### Work instructions
If a line of the data below holds the word "resolution", list it.

★ ★ ★ ★

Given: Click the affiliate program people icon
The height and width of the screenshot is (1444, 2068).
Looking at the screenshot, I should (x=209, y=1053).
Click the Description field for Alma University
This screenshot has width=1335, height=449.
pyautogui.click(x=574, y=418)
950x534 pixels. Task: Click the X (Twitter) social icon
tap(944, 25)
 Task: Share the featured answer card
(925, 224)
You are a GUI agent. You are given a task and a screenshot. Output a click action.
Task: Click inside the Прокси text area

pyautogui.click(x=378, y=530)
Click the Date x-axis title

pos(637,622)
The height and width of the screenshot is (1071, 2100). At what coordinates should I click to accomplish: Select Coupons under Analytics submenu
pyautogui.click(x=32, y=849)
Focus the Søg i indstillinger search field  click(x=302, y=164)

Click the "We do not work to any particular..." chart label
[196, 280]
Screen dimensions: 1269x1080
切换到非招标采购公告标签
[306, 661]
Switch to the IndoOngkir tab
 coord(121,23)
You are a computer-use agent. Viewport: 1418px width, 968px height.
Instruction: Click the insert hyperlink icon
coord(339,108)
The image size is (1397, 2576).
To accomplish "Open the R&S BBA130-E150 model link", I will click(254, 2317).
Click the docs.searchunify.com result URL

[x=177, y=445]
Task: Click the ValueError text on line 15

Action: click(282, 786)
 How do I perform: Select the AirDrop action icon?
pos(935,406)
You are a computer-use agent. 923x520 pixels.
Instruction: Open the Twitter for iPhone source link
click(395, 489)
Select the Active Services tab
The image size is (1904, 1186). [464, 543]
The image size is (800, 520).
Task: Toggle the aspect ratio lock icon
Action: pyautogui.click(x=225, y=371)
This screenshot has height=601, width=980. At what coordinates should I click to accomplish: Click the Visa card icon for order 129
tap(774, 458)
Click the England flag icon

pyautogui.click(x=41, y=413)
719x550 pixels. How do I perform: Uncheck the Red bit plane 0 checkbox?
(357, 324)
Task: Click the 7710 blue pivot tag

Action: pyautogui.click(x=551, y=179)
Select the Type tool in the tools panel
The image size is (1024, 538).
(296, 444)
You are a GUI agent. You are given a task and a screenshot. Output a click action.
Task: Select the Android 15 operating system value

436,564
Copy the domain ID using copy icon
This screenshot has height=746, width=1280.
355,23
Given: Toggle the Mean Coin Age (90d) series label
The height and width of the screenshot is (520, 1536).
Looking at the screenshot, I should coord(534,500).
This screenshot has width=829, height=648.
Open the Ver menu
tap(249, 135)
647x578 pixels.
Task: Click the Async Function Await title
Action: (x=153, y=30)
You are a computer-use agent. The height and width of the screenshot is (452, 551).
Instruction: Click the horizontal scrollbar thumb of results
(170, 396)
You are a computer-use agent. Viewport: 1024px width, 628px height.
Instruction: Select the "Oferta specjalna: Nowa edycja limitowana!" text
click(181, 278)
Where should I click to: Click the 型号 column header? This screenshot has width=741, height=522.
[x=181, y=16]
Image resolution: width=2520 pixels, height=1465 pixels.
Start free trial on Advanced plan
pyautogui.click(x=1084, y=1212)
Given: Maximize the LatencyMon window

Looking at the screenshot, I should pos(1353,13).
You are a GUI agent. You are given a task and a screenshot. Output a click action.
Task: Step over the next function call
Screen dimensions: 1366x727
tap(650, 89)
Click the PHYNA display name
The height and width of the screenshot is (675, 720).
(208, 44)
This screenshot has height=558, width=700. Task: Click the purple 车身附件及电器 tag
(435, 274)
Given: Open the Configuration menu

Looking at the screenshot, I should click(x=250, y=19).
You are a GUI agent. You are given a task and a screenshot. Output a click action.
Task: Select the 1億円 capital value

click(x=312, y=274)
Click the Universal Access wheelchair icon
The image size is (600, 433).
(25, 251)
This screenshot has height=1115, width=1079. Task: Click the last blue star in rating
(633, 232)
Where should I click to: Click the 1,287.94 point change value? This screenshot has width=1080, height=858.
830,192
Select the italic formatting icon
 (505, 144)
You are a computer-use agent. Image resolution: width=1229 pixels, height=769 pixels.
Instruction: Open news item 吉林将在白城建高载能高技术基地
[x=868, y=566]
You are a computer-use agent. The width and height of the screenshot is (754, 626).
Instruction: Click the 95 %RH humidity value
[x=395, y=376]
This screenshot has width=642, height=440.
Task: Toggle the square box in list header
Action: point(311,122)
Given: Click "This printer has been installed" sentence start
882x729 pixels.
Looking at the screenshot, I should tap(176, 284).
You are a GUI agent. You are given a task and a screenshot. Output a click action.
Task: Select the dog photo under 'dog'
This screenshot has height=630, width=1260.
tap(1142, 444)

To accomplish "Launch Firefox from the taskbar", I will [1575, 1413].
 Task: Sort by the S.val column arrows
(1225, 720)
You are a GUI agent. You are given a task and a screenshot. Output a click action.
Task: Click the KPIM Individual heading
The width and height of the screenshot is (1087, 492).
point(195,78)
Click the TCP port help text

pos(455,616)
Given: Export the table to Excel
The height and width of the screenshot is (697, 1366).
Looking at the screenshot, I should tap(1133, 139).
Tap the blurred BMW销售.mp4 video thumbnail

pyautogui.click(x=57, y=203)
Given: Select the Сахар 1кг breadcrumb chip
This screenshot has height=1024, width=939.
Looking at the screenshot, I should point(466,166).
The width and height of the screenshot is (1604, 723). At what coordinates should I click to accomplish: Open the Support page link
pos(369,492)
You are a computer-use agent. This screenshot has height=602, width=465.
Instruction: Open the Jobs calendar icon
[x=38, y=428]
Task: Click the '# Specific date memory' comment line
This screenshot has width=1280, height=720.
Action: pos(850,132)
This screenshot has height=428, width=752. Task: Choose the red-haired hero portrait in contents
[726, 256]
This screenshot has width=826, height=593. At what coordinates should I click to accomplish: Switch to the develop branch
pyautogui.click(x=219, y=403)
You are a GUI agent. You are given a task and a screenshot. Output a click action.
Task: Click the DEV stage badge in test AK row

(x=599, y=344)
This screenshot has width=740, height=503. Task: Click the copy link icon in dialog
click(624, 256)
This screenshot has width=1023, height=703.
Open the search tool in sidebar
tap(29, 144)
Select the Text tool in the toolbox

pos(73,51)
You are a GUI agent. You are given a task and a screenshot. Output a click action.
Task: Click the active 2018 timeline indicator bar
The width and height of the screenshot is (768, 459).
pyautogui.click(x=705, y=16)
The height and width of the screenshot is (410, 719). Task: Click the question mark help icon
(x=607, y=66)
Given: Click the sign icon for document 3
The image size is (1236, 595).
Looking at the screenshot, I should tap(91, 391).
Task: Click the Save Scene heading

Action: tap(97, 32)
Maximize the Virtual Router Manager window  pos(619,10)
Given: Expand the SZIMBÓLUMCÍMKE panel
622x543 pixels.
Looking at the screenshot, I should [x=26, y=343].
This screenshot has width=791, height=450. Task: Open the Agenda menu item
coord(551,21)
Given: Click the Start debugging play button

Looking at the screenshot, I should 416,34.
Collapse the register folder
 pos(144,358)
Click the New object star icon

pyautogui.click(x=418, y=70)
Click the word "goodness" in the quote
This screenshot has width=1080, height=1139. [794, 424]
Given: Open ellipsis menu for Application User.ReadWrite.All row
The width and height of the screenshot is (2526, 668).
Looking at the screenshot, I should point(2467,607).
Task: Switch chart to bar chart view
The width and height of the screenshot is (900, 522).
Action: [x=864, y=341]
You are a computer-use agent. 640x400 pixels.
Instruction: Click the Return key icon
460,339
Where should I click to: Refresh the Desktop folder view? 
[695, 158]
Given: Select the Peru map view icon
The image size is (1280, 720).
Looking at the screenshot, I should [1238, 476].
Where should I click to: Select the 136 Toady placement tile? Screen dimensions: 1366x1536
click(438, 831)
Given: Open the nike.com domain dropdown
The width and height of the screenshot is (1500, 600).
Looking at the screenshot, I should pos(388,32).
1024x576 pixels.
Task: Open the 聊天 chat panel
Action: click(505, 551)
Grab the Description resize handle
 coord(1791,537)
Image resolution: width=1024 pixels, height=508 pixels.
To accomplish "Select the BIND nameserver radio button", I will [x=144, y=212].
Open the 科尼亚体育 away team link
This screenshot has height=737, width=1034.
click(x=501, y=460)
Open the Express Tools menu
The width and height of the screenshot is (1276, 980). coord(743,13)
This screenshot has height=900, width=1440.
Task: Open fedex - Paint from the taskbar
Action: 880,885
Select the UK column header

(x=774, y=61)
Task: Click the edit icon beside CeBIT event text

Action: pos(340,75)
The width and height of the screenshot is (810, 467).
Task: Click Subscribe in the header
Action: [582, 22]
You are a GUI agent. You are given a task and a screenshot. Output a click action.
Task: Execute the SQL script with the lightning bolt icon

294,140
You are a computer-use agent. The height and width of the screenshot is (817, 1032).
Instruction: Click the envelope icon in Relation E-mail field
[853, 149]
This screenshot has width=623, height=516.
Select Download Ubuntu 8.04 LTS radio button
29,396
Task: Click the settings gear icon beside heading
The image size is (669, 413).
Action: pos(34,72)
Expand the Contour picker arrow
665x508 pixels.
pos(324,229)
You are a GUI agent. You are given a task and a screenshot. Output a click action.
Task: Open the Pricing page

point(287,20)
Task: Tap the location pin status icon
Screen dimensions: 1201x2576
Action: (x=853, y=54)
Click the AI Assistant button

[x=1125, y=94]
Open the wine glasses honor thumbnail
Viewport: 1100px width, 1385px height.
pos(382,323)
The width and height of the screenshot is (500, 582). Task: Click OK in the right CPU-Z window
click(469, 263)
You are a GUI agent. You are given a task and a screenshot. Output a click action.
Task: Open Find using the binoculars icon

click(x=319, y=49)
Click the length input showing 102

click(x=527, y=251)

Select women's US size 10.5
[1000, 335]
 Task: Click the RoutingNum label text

★ ★ ★ ★

### Solution
Image resolution: width=2520 pixels, height=1465 pixels.
You are a computer-use agent. Image resolution: width=1229 pixels, height=769 pixels.
Image resolution: width=1024 pixels, height=508 pixels.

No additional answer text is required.